Segment Start: Records supplied

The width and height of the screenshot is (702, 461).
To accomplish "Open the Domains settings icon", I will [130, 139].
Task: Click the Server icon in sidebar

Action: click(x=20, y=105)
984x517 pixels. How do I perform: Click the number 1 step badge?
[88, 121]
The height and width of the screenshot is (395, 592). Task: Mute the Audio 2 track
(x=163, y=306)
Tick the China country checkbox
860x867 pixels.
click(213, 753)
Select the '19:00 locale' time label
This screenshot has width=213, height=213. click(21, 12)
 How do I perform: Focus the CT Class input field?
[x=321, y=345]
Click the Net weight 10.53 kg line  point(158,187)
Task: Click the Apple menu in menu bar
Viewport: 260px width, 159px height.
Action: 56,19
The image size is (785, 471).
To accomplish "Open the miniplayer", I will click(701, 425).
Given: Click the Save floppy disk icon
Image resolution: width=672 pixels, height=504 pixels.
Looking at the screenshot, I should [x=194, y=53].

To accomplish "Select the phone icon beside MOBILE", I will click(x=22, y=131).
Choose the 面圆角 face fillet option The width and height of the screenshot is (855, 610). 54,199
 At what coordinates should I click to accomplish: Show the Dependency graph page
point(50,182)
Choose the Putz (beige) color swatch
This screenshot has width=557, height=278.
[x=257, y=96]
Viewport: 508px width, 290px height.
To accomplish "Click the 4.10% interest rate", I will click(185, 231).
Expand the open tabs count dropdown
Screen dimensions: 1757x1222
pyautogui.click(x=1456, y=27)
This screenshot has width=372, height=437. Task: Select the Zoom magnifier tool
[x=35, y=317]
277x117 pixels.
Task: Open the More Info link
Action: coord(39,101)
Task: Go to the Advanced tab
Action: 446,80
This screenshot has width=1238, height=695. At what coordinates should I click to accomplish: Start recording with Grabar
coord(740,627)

Segment End: Records supplied

Assignment: Transcribe each record above exactly. Skip none.

Solution to this exercise:
The width and height of the screenshot is (702, 461).
To accomplish "Open the Domains settings icon", I will [130, 139].
Task: Click the Server icon in sidebar

Action: click(x=20, y=105)
984x517 pixels. How do I perform: Click the number 1 step badge?
[88, 121]
The height and width of the screenshot is (395, 592). Task: Mute the Audio 2 track
(x=163, y=306)
Tick the China country checkbox
860x867 pixels.
click(213, 753)
Select the '19:00 locale' time label
This screenshot has width=213, height=213. click(21, 12)
 How do I perform: Focus the CT Class input field?
[x=321, y=345]
Click the Net weight 10.53 kg line  point(158,187)
Task: Click the Apple menu in menu bar
Viewport: 260px width, 159px height.
Action: 56,19
The image size is (785, 471).
To accomplish "Open the miniplayer", I will click(701, 425).
Given: Click the Save floppy disk icon
Image resolution: width=672 pixels, height=504 pixels.
Looking at the screenshot, I should [x=194, y=53].

To accomplish "Select the phone icon beside MOBILE", I will click(x=22, y=131).
Choose the 面圆角 face fillet option The width and height of the screenshot is (855, 610). 54,199
 At what coordinates should I click to accomplish: Show the Dependency graph page
point(50,182)
Choose the Putz (beige) color swatch
This screenshot has width=557, height=278.
[x=257, y=96]
Viewport: 508px width, 290px height.
To accomplish "Click the 4.10% interest rate", I will click(185, 231).
Expand the open tabs count dropdown
Screen dimensions: 1757x1222
pyautogui.click(x=1456, y=27)
This screenshot has width=372, height=437. Task: Select the Zoom magnifier tool
[x=35, y=317]
277x117 pixels.
Task: Open the More Info link
Action: coord(39,101)
Task: Go to the Advanced tab
Action: 446,80
This screenshot has width=1238, height=695. At what coordinates should I click to accomplish: Start recording with Grabar
coord(740,627)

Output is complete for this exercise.